U.S. officials draw a moral distinction between this “unintentional” killing and the “deliberate” killing of civilians by terrorists. But the late historian Howard Zinn challenged this distinction in a letter to The New York Times in 2007, writing:
“These words are misleading because they assume an action is either ‘deliberate’ or ‘unintentional.’ There is something in between, for which the word is ‘inevitable.’ If you engage in an action, like aerial bombing, in which you cannot possibly distinguish between combatants and civilians (as a former Air Force bombardier, I will attest to that), the deaths of civilians are inevitable, even if not ‘intentional.’ ”
Americans are rightfully horrified when they see civilians killed by Russian bombardment in Ukraine, but they are generally not quite so horrified, and more likely to accept official justifications, when civilians are killed by U.S. or U.S.-armed forces in Iraq, Syria, Yemen, or Gaza. Western corporate media play a key role in this by showing us corpses in Ukraine and the wails of their loved ones, but shielding us from equally disturbing images of people killed by U.S. or allied forces.
While Western leaders are demanding that Russia be held accountable for war crimes, they have raised no such clamor to prosecute U.S. officials for similar acts. Yet during the U.S. military occupation of Iraq, both the International Committee of the Red Cross and the U.N. Assistance Mission to Iraq documented persistent and systematic violations of the Geneva Conventions by U.S. forces, including of the 1949 Fourth Geneva Convention that protects civilians from the impacts of war and military occupation.
Instead of investigating and prosecuting war crimes, the United States has, in many cases, actively covered them up. A tragic example is the 2019 massacre in the Syrian town of Baghuz, where a special U.S. military operations unit dropped massive bombs on a group of mainly women and children, killing about seventy. The military not only failed to acknowledge the botched attack but even bulldozed the blast site to cover it up. Only after a New York Times exposé years later did the military even admit that the strike took place.

++++++

**REQUIREMENT 1**
In the passage on civilian deaths, reproduce the stretch from "Americans are rightfully" through "or allied forces.", with "corporate" renamed to "mainstream".
**REQUIREMENT 2**
Answer these questions from the passage on civilian deaths:
(a) Who challenged the moral distinction in a 2007 letter to The New York Times?
(b) Which two bodies documented violations of the Geneva Conventions by U.S. forces during the occupation of Iraq?
(c) In what year did the massacre in Baghuz take place?

**EXTRACTED RECORDS**
++++++

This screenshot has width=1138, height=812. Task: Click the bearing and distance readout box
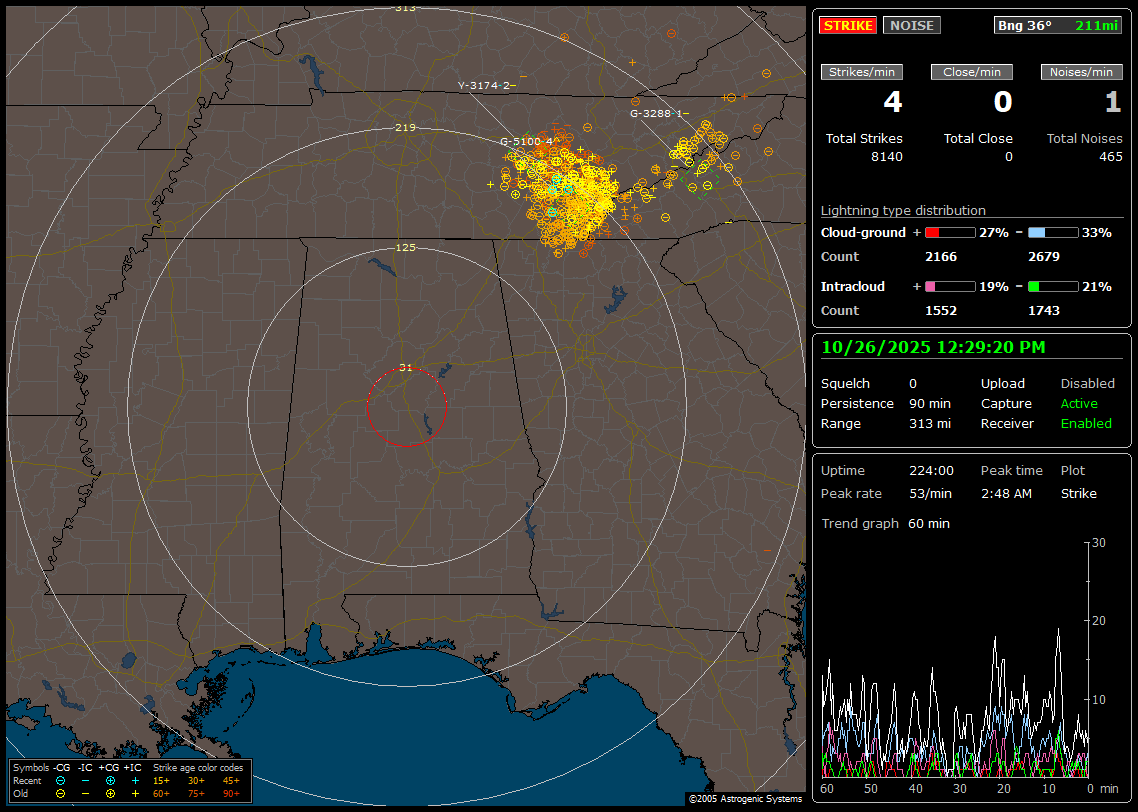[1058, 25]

++++++

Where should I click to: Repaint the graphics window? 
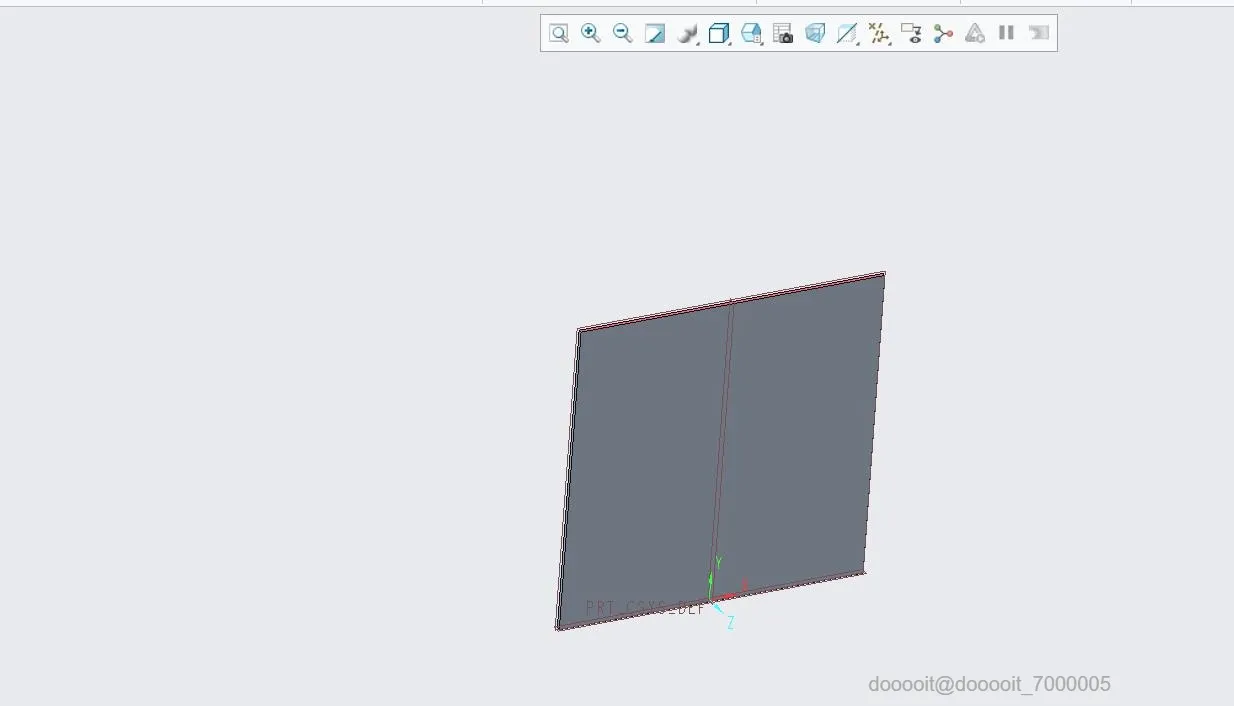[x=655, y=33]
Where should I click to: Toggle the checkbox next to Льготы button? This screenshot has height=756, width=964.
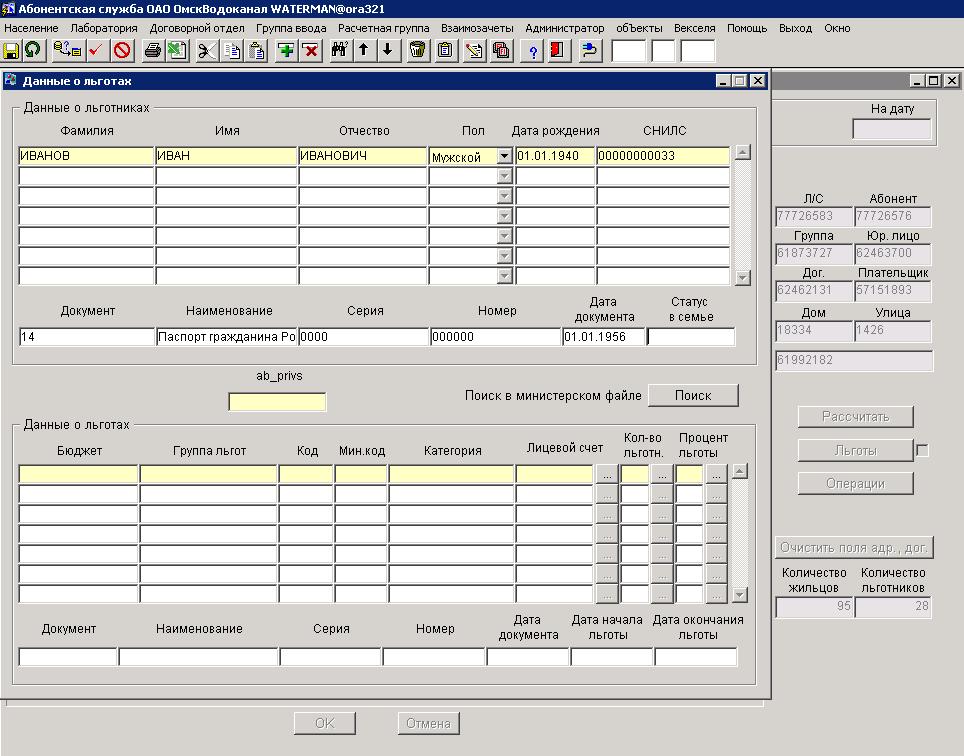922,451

++++++

**RESULT 1**
Americans are rightfully horrified when they see civilians killed by Russian bombardment in Ukraine, but they are generally not quite so horrified, and more likely to accept official justifications, when civilians are killed by U.S. or U.S.-armed forces in Iraq, Syria, Yemen, or Gaza. Western mainstream media play a key role in this by showing us corpses in Ukraine and the wails of their loved ones, but shielding us from equally disturbing images of people killed by U.S. or allied forces.

**RESULT 2**
(a) The late historian Howard Zinn.
(b) The International Committee of the Red Cross and the U.N. Assistance Mission to Iraq.
(c) 2019.